Open JB0207 opened 7 months ago

JB0207 commented 7 months ago

Dear @gdemin,

I have two questions:

  1. I would like to conduct significance tests in a custom table. As far as I understood from the documentation the underlying command of tab_last_sig_cpct is prop.test. But when comparing the results, I can not reproduce the result of tab_last_sig_cpct (e.g. red boxes in picture). Am I conducting the significance tests wrong?

Results: image

My Code:

table1 <- DF %>% 
  tab_cols( 
    total(),
    X,
  ) %>%
  tab_cells( 
    C1,
    subtotal(Y1 %to% Y2, "Bottom 2 Box" = 1:2, "Top 2 Box" = 4:5, position = "bottom") 
  ) %>%
  tab_stat_cases(label = "Cases", total_row_position = "below") %>%
  tab_last_sig_cpct(as_spss = T) %>%
  tab_pivot(stat_position = "inside_columns") %>%
  drop_empty_rows() %>% 
  drop_empty_columns() 
  1. Is there a way to display the count of NA values of a variable above or below the total rows?

Many thanks in advance.

gdemin commented 7 months ago

Hi!

tab_last_sig_cpct works only on percents. When you apply it on the table with counts, as in your case, it gives incorrect results.

As for count of NA:

library(expss)

data("mtcars")

mtcars$am[1:3] = NA

var_lab(mtcars$am) = 'Transmission'

count_na = function(x, weight = NULL){
    if(NCOL(x)>1){
        # for multiple choice
        vec = rowSums(!is.na(x))==0

    } else {
        vec = is.na(x)
    }
    w_sum(vec, weight = weight)
}

mtcars %>% 
    tab_cols(total(), vs) %>% 
    tab_cells(am) %>% 
    tab_stat_cpct() %>% 
    tab_stat_fun(count_na, label = 'NA') %>% 
    tab_pivot()
JB0207 commented 7 months ago

Thank you for your reply, clarification on tab_last_sig_cpct and your suggestion for a solution counting NAs.

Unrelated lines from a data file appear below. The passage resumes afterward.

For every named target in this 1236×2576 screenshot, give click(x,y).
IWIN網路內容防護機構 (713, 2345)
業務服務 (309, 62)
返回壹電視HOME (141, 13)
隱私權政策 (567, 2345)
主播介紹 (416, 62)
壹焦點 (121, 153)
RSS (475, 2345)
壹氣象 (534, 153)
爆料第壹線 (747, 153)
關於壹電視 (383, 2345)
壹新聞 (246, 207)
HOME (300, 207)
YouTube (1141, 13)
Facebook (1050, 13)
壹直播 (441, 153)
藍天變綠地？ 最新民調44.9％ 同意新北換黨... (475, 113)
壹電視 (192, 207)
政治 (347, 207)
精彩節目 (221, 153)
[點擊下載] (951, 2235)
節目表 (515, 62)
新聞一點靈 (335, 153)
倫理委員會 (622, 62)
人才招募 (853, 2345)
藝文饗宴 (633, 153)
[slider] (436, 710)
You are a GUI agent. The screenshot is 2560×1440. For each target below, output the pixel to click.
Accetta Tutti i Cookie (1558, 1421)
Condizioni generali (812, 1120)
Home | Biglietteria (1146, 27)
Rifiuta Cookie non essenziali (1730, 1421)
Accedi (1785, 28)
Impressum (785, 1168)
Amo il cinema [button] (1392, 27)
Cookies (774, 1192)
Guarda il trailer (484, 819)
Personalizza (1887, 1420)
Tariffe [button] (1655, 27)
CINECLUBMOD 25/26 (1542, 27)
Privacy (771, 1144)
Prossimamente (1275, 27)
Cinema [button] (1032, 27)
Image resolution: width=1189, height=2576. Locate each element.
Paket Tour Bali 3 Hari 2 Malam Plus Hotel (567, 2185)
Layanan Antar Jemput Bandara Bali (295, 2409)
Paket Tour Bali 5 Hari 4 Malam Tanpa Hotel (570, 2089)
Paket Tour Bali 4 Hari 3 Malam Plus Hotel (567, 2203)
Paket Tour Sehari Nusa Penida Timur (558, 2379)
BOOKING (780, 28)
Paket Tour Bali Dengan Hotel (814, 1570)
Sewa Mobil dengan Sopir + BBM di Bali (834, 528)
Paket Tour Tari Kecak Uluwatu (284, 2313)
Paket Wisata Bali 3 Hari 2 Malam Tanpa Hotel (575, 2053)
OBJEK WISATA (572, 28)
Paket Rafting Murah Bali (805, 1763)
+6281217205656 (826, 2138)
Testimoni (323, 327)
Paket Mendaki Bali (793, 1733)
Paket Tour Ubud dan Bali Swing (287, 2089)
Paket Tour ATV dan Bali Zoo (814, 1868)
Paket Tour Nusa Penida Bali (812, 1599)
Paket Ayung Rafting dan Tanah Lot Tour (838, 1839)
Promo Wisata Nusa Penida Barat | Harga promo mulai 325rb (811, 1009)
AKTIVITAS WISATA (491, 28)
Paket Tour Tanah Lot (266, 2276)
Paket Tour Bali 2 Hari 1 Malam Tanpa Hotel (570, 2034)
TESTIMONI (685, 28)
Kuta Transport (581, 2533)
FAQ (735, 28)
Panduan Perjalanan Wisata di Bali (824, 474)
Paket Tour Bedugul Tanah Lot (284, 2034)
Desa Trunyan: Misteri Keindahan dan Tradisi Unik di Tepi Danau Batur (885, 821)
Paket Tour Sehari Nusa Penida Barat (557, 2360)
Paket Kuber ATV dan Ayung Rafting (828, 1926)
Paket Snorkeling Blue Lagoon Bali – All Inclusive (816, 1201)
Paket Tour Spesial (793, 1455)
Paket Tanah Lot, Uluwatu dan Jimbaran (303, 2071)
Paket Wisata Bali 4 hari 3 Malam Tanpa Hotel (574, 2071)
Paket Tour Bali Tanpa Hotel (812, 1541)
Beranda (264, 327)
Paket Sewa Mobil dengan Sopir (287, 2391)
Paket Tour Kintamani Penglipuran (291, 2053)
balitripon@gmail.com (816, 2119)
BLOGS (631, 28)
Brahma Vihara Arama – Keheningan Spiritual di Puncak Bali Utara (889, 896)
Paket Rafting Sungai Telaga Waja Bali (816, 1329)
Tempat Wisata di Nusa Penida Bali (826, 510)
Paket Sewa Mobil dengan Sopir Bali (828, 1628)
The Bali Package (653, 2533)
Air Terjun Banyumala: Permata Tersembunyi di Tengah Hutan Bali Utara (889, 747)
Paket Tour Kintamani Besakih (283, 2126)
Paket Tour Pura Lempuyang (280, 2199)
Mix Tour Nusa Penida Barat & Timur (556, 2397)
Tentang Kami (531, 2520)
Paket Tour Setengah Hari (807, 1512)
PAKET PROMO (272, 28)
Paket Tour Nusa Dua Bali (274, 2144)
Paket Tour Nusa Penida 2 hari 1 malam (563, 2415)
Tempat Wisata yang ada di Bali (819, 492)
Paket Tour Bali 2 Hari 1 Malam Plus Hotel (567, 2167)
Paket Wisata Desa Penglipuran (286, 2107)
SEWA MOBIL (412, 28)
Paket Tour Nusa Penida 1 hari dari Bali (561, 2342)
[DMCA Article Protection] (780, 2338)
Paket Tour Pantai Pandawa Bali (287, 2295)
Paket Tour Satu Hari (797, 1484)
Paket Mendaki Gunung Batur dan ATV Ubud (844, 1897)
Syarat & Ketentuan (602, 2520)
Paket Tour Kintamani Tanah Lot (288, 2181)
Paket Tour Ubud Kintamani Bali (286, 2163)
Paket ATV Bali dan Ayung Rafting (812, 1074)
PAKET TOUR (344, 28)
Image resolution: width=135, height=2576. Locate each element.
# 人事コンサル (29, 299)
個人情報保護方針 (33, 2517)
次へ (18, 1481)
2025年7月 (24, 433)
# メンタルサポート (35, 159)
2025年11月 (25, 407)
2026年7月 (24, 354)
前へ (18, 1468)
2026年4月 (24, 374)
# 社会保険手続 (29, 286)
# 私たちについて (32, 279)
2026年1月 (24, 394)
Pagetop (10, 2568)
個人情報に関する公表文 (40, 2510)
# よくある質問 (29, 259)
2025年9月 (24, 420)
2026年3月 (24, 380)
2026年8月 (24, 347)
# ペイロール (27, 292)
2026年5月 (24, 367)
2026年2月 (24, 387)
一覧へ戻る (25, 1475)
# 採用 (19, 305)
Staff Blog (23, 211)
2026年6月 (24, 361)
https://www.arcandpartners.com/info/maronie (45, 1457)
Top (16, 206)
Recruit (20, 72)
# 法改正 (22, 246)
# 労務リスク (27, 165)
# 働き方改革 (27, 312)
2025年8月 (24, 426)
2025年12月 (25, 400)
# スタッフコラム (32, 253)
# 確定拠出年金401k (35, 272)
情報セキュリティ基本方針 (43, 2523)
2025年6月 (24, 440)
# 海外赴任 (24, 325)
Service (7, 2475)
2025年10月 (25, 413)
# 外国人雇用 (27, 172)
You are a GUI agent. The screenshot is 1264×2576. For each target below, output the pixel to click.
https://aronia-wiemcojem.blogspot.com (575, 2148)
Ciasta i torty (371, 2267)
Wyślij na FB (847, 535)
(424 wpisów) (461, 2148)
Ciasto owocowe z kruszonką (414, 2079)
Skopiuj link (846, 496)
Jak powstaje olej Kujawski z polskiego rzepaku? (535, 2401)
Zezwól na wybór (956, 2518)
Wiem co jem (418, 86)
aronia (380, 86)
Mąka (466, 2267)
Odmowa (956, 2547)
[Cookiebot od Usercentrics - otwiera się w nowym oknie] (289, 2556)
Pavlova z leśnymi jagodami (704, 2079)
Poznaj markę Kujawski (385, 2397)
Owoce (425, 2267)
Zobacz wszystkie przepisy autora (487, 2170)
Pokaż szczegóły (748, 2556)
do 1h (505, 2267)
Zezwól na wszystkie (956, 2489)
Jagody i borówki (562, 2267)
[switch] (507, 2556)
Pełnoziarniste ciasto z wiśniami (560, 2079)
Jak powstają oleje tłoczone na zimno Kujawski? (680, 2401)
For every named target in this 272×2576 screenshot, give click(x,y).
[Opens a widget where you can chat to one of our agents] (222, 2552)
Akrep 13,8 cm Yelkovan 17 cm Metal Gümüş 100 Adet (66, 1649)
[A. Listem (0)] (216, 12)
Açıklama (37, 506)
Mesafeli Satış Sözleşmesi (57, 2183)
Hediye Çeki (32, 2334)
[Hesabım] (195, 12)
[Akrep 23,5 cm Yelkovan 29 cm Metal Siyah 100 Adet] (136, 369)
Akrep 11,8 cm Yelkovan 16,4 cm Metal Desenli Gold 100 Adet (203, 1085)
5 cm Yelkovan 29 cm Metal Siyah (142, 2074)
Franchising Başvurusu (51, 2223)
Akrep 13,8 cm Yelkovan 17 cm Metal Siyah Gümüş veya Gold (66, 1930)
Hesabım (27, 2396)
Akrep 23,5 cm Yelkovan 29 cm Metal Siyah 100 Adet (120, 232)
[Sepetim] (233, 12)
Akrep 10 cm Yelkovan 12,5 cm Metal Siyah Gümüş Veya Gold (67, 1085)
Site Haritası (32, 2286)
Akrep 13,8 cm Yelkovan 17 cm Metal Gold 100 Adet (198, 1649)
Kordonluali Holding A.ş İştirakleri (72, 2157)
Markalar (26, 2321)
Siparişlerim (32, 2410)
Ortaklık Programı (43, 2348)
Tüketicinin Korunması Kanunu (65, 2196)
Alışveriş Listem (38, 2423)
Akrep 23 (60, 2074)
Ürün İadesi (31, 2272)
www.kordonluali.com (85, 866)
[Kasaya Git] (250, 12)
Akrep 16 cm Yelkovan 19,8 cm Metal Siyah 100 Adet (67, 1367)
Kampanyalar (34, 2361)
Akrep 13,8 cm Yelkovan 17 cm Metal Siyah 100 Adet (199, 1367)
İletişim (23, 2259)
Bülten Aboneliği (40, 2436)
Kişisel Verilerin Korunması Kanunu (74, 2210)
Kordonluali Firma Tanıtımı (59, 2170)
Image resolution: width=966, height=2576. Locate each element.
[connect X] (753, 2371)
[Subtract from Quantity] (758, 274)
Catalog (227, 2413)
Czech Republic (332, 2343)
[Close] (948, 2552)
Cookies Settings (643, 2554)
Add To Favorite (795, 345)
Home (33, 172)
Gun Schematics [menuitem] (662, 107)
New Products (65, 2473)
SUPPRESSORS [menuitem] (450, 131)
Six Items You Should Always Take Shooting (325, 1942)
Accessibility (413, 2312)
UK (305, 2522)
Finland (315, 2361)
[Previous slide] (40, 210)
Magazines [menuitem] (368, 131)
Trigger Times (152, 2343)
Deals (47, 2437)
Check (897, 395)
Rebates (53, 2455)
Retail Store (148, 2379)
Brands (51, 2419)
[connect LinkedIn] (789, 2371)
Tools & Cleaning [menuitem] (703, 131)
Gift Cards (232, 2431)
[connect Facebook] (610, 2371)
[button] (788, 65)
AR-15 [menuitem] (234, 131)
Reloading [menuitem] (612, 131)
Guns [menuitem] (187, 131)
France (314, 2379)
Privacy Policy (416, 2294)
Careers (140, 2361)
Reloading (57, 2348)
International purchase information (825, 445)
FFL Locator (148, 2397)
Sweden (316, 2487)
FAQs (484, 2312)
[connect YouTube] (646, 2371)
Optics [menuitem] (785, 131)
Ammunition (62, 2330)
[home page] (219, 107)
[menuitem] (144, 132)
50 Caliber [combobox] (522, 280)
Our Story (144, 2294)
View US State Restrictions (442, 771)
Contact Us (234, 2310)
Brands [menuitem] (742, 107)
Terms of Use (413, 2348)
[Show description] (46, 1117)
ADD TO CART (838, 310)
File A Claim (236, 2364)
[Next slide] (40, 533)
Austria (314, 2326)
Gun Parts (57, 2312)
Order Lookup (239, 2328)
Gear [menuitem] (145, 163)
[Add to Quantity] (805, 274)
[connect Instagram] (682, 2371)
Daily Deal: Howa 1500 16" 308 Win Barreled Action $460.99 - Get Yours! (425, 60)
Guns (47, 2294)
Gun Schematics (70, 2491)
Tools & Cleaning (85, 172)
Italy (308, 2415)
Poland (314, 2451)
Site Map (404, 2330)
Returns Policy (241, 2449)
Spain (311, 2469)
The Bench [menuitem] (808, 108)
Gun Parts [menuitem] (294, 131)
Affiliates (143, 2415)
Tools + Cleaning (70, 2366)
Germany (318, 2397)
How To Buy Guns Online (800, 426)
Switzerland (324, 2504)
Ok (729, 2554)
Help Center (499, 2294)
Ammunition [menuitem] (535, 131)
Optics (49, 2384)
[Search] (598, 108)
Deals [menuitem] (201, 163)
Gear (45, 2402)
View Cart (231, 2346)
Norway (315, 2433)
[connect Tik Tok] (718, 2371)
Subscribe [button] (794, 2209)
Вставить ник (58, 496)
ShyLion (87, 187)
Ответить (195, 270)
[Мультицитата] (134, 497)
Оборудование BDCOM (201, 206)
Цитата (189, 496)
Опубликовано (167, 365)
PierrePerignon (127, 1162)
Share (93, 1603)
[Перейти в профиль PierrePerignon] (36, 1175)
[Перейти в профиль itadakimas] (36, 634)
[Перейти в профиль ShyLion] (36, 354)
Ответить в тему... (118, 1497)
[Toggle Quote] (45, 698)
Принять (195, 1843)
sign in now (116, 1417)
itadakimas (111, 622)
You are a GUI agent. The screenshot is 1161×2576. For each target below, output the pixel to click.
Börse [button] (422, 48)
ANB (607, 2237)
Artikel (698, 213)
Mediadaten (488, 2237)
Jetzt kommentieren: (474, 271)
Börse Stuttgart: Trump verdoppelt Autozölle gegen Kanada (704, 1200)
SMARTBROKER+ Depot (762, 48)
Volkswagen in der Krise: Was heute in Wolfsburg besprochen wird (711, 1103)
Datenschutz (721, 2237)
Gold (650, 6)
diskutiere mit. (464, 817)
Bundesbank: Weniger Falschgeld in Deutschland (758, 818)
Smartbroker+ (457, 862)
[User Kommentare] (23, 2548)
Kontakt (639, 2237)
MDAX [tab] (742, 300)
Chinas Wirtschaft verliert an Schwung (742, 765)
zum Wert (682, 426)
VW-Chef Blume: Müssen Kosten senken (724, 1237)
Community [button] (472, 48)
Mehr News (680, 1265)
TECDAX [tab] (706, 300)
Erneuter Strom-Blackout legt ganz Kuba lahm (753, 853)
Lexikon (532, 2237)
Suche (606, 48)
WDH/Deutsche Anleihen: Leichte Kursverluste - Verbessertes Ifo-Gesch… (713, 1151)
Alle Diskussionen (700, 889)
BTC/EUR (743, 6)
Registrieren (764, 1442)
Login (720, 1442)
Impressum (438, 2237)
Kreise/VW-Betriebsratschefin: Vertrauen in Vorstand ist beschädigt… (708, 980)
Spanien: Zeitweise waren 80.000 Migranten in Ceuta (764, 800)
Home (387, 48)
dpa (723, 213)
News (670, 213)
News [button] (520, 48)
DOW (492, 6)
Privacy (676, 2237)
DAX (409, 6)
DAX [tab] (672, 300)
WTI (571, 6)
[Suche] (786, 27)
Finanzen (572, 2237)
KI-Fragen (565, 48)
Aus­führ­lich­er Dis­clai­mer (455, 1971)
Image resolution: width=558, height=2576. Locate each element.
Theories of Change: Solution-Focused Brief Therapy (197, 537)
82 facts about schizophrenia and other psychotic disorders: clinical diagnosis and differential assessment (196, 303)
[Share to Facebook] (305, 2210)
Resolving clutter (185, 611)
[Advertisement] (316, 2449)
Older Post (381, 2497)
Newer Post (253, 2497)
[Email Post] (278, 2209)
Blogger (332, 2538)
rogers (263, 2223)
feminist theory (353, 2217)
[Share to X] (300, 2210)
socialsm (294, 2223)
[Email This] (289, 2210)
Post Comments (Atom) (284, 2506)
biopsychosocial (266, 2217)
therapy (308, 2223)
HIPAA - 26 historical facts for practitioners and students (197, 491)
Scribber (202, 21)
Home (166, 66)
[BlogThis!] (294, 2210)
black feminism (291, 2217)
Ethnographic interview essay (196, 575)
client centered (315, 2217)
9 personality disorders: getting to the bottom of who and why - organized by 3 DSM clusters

Unfortunately, the function does not work correctly in combination with subtotal. Example code for error replication:

# set digits
expss_digits(digits = 2)

# set output option
expss_output_viewer()

# for replication
set.seed(123)

test_df <- data.frame(
  Y1 = sample(1:3, 100, replace = TRUE),
  Q1 = sample(0:1, 100, replace = TRUE),
  Q3 = sample(c(1:5, NA), 100, replace = TRUE, prob = c(rep(1, 5), 0.1)),
  Q4 = sample(c(1:5, NA), 100, replace = TRUE, prob = c(rep(1, 5), 0.1))
)

var_lab(test_df$Q1) = "Test1"
var_lab(test_df$Q3) = "Test2"
var_lab(test_df$Q4) = "Test3"

test_df %>% 
  tab_cols( 
    total(),
    Y1
  ) %>%
  tab_cells( 
    Q1,
    subtotal(Q3 %to% Q4, "Bottom 2 Box" = 1:2, "Top 2 Box" = 4:5, position = "bottom") 
  ) %>%
  tab_stat_cpct(label="%", total_statistic = "w_cpct", total_label = "#Total cases") %>%
  tab_stat_fun(count_na, label = 'NA') %>% 
  tab_pivot()

But when I specified NA within the subtotal command, it actually worked, but the count of NAs is displayed twice as category 6 (not wanted) and as defined by me with "NA". With hide I could not hide the unwanted category 6 in the output. Is there any way to do this, or is it possible to avoid the automatic setting of a value label?

Issue_Github2

Code:

test_df %>%
  tab_cols(total(),
           Y1) %>%
  tab_cells(Q1,
            subtotal(Q3 %to% Q4, "Bottom 2 Box" = 1:2, "Top 2 Box" = 4:5, "NA" = NA, position = "bottom")
            ) %>%
  tab_stat_cases(label = "Cases", total_row_position = "below") %>%
  tab_stat_cpct(label = "%", total_statistic = "w_cpct", total_label = "#Total cases") %>%
  tab_pivot(stat_position = "inside_columns")
gdemin commented 7 months ago

Which version of the expss dou you use? hide works for me:

test_df %>%
    tab_cols(total(),
             Y1) %>%
    tab_cells(Q1,
              subtotal(Q3 %to% Q4, "Bottom 2 Box" = 1:2, "Top 2 Box" = 4:5, "NA" = hide(NA), position = "bottom")
    ) %>%
    tab_stat_cases(label = "Cases", total_row_position = "below") %>%
    tab_stat_cpct(label = "%", total_statistic = "w_cpct", total_label = "#Total cases") %>%
    tab_pivot(stat_position = "inside_columns")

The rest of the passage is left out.